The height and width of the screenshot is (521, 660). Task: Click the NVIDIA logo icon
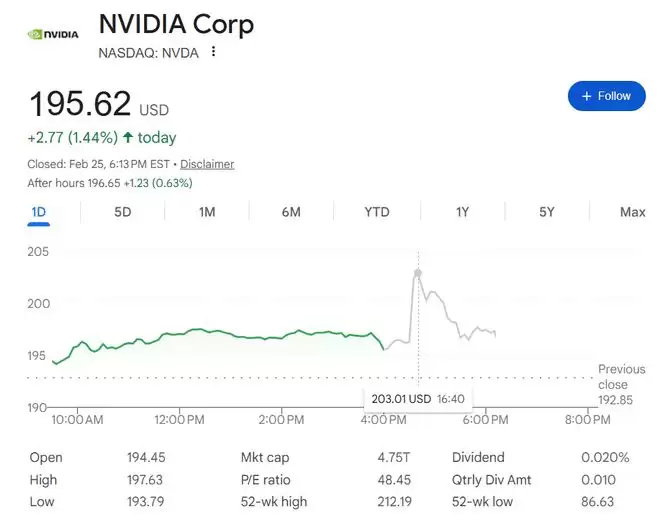pyautogui.click(x=52, y=33)
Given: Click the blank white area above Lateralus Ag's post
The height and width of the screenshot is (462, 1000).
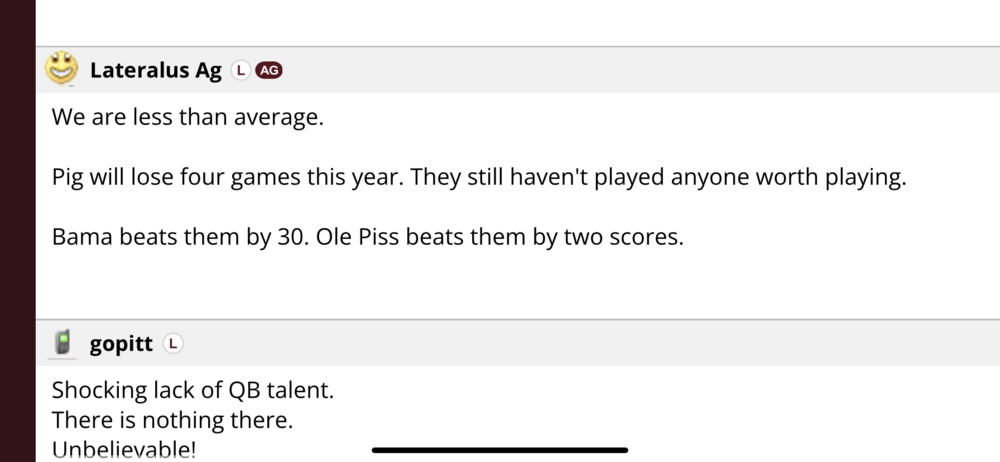Looking at the screenshot, I should (500, 22).
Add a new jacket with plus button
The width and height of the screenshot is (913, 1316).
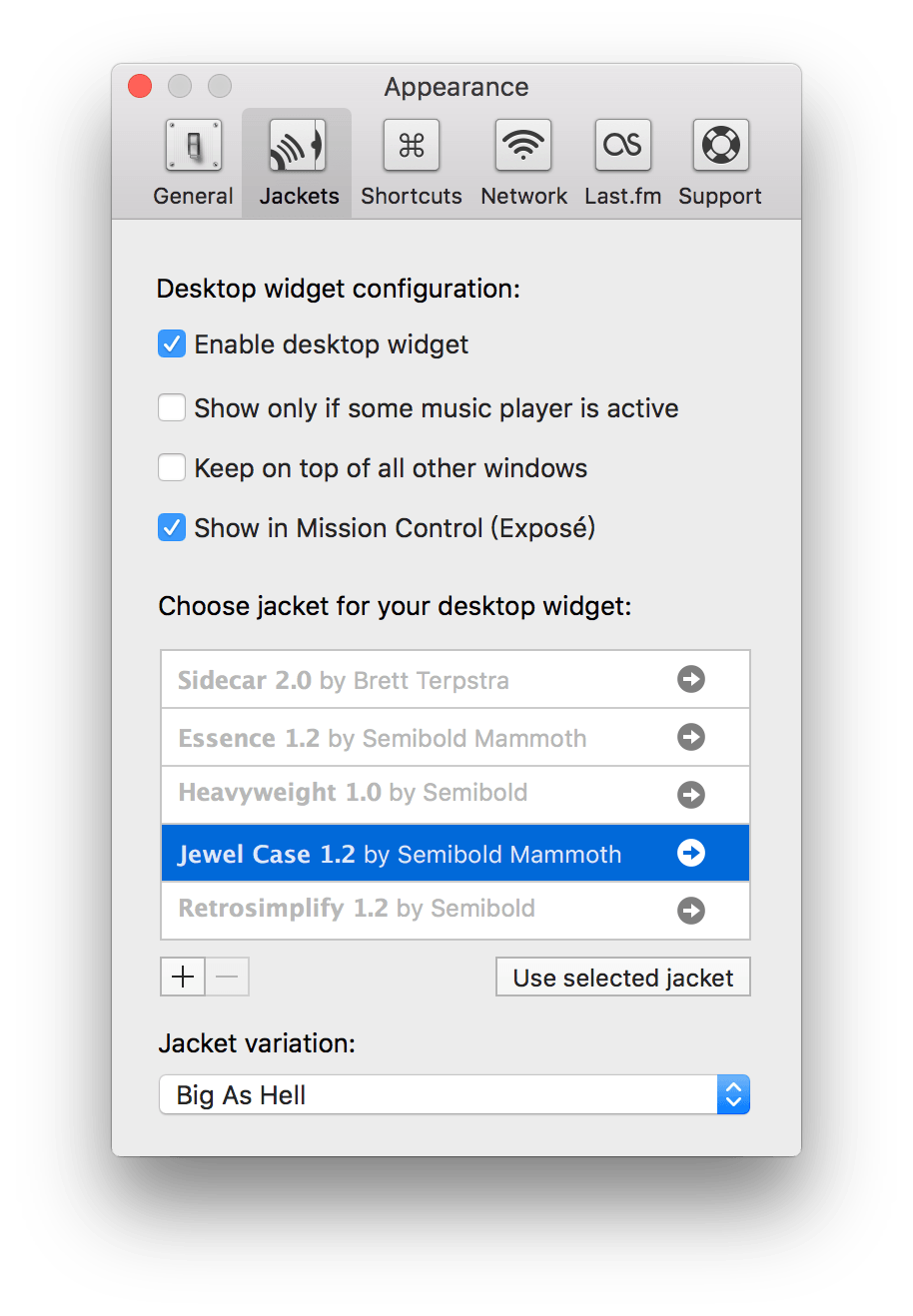[x=183, y=978]
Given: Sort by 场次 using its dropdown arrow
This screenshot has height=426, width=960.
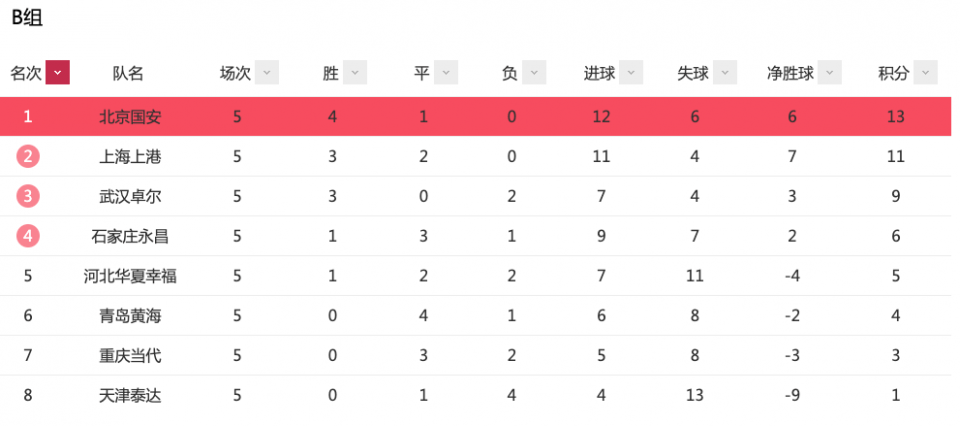Looking at the screenshot, I should click(267, 73).
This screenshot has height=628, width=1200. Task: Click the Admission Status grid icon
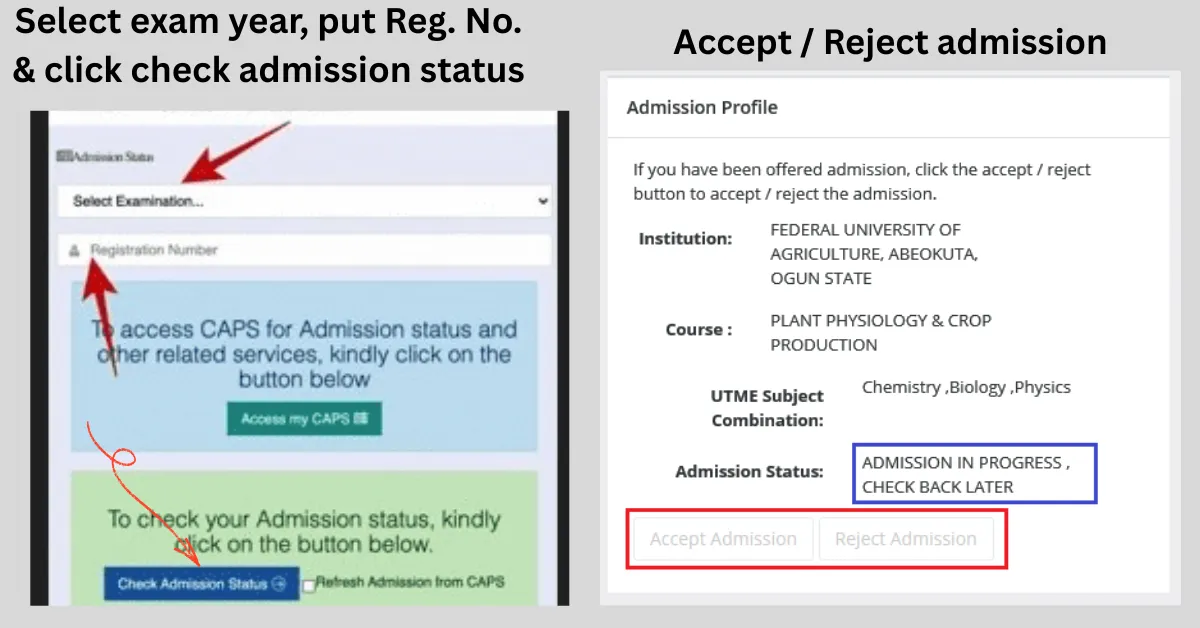coord(62,156)
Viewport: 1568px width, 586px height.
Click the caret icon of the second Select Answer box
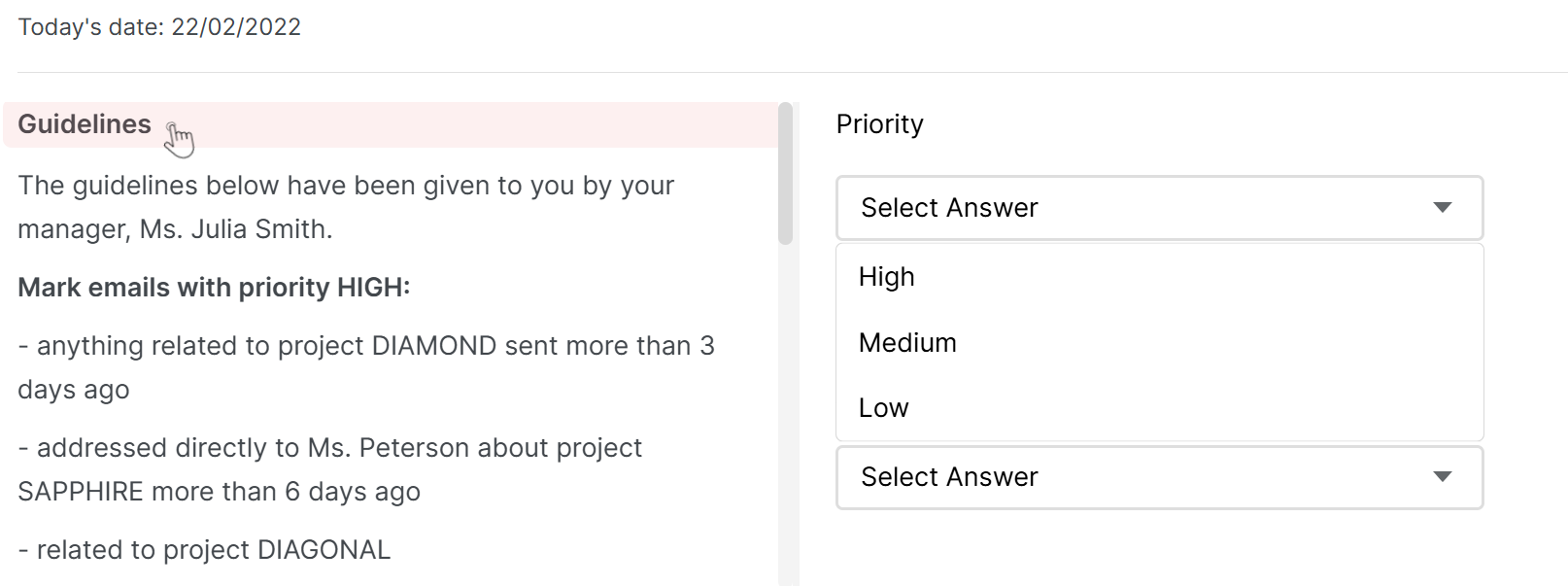[1443, 476]
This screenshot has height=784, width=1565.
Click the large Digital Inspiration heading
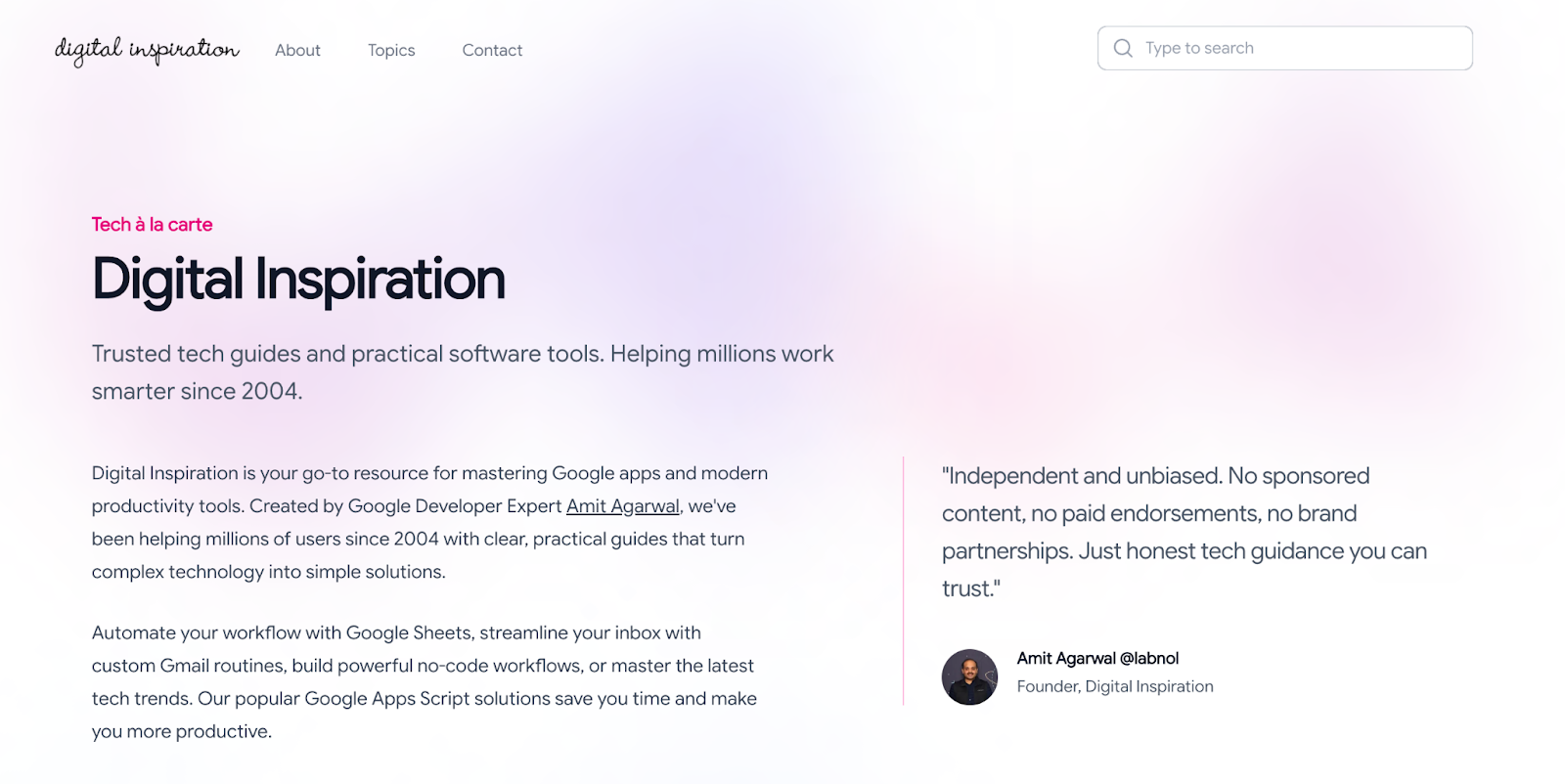tap(298, 280)
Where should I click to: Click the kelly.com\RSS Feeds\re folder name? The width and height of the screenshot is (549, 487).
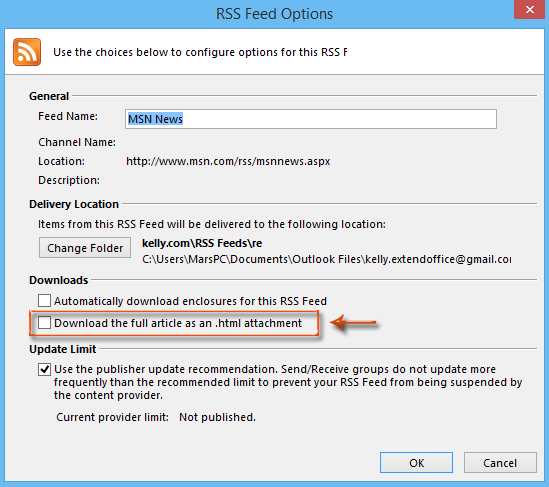202,243
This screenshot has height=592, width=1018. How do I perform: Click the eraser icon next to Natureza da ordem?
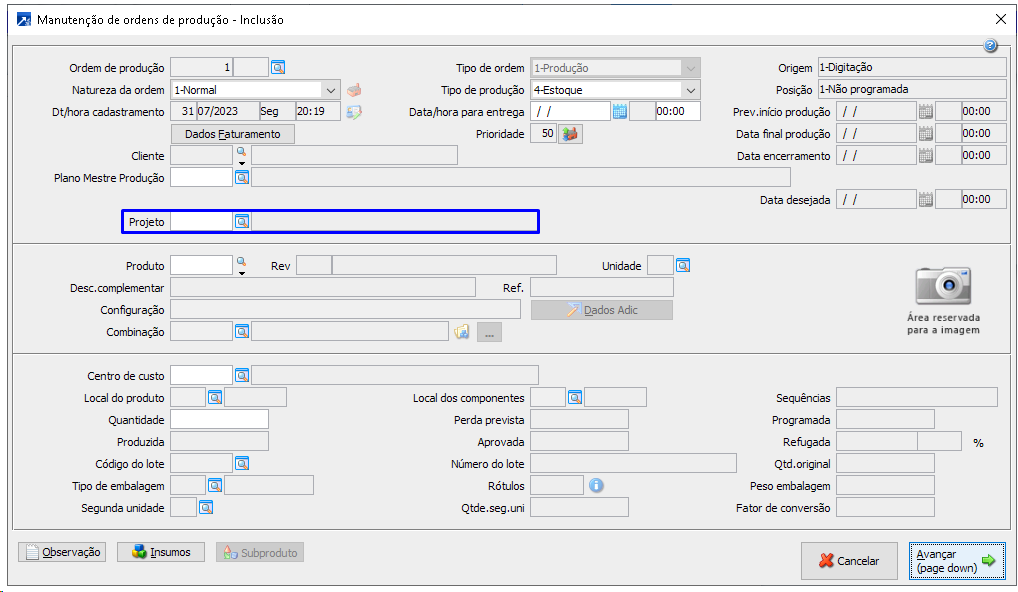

○ ○ ○

◆ Requirement: Pictures do not belong in the answer. Return the lines above starting at the one with "Given: Click the" and ending at the one with "Viewport: 1568px width, 586px height.", both kept, exactly.

◆ Task result:
Given: Click the blank white area above Lateralus Ag's post
The height and width of the screenshot is (462, 1000).
Looking at the screenshot, I should (500, 22).
Add a new jacket with plus button
The width and height of the screenshot is (913, 1316).
[x=183, y=978]
Given: Sort by 场次 using its dropdown arrow
This screenshot has height=426, width=960.
Looking at the screenshot, I should click(267, 73).
This screenshot has height=628, width=1200. Task: Click the Admission Status grid icon
coord(62,156)
Viewport: 1568px width, 586px height.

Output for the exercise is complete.